EXCLUSIVE REPORT: The outcome of charges against a Port Authority police officer accused of sucker-punching a volunteer Wallington firefighter who he said called him a racial epithet during a charity flag football game will come down to witnesses’ testimony.

Photo Credit: Cliffview Pilot File Photo

Attorneys for both men gave CLIFFVIEW PILOT differing accounts of what occurred in the final moments of the the David J. Popek Jr. Man of Steel Football Tournament championship game on June 20 at the Wallington High School field.

Attorney S. Emile Lisboa said his client, 36-year-old PAPD Officer Stanley M. O’Neill Jr., went up to intercept a “Hail Mary” pass and was elbowed to the ground by Steven Ventura, 22, playing for a squad comprised of East Rutherford and Wallington emergency responders.

Ventura then “grabbed my client by the neck and got up,” he said.

As O’Neill stood, Ventura “charged at him, yelling ‘F–k you, n—-r!’ ” Lisboa added.

The officer then dropped him with a punch, he said.

A brief melee ensued, order was quickly restored and “everybody agreed it was a stupid fight,” Lisboa said.

“It was a football game. There was a lot of testosterone,” he said. “But it was a two-second event.”

An unidentified third party then showed up, Lisboa said. “All of a sudden ambulances were called and it was an incident,” he said.

Ventura’s attorney, Jacqueline Rosa, said her client “didn’t even know who hit him.”

“He went to break up a fight and was sucker-punched by a cop — who, if you research it, has a history of doing this,” Rosa said. “He didn’t know who hit him until he got to the hospital.”

Both men were taken to Hackensack University Medical Center.

Friends said Ventura sustained a broken nose and a fractured cheek and eye socket and required surgery that forced him to miss his graduation last week from Lincoln Tech. He could also need surgery on his eye, Rosa said.

Wallington police conducted an investigation over the next several days before filing aggravated assault charges against O’Neill. The Port Authority suspended him without pay pending the outcome of the case.

No charges were filed against Ventura.

O’Neill, a former York College athlete who joined the PAPD in 2010, filed his own — charging Ventura with assault, bias intimidation, making terroristic threats and inciting a riot, Lisboa said.

The cross-complaints were scheduled to be heard this coming Monday in Wallington Municipal Court.

“You have to keep in mind: This is a decorated officer who teaches at the police academy,” Lisboa said. “He’s not going to sucker-punch some guy he didn’t know in a charity football game.”

What’s more, he said, “this was an organized event. There’s a list of at least 60 witnesses.”

At least half of them back Ventura’s version of the events, Rosa countered.

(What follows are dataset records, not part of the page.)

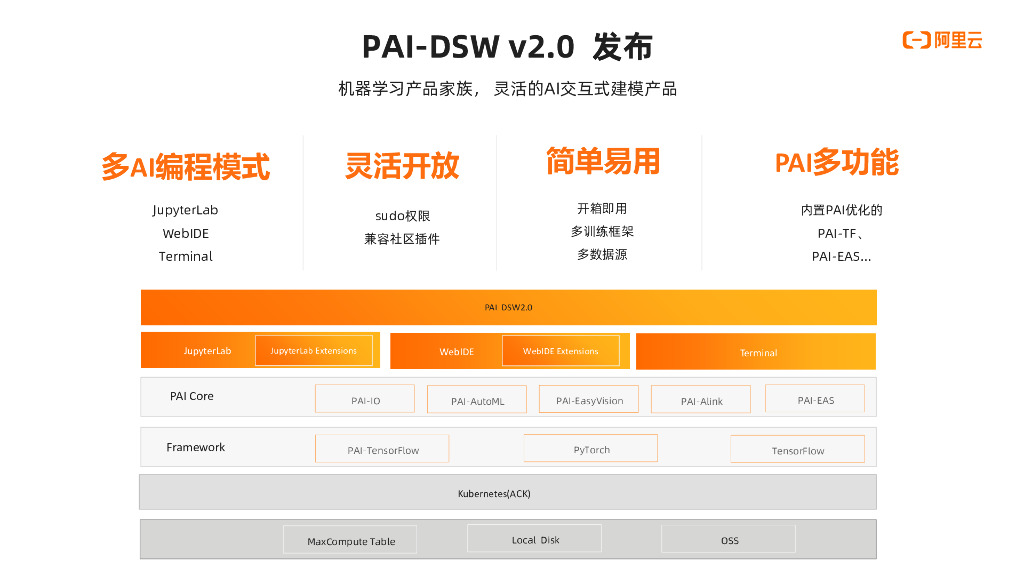Enable the PAI-TensorFlow framework
This screenshot has width=1024, height=576.
click(382, 449)
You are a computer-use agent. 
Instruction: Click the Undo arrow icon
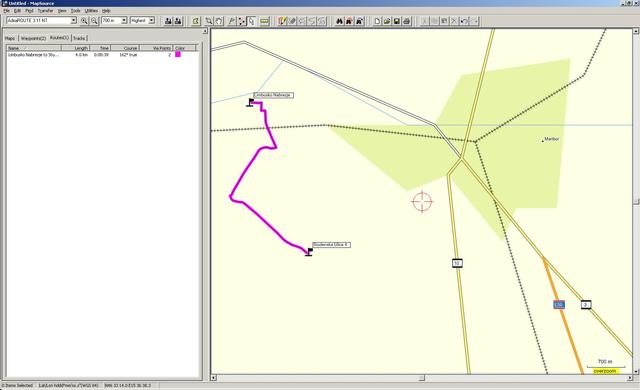pyautogui.click(x=464, y=21)
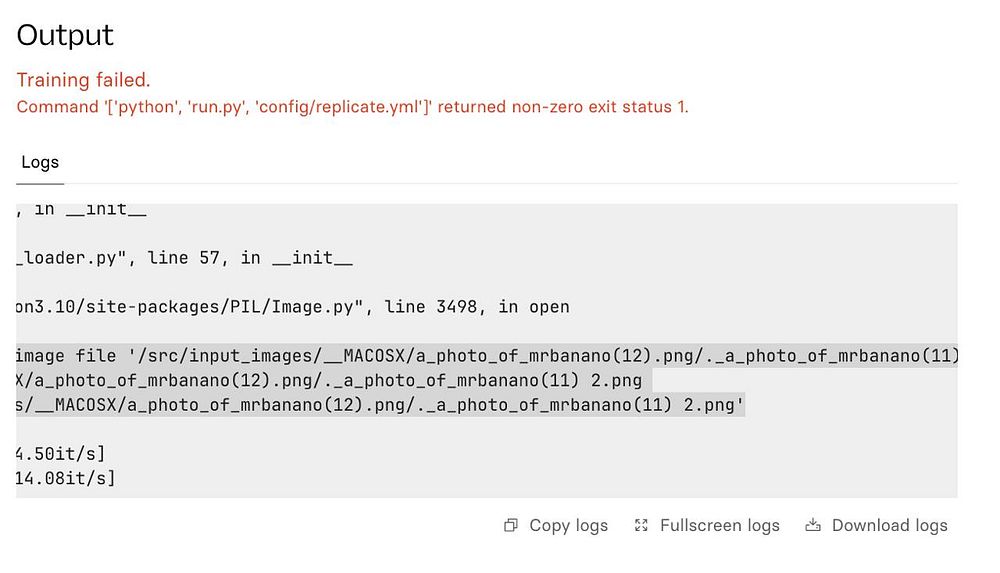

O’Neill, on the other hand, “changed his story several times,” she said. “His first story was that he felt threatened. Then he said he didn’t know who hit him. Then he said he had to go to the hospital because he felt dizzy and light-headed.

“Nearly two weeks goes by and now he’s claiming he was called a racial epithet.

“The defendant was arrested and has been suspended without pay from his job — that’s very telling,” she added. “Nothing has happened to my client. There are no charges against him.

“This is a young kid who has never been in trouble in his life,” Rosa said. “He’s been a firefighter since he was 15. He comes from a good, solid family. And now he has to deal with someone making false accusations about him.”

The East Rutherford team with Ventura won the 7-on-7 tournament, which raised money for a memorial scholarship fund named for Popek, a local high school star and federal Air Marshal who died of unknown causes at 25 years in November 2012.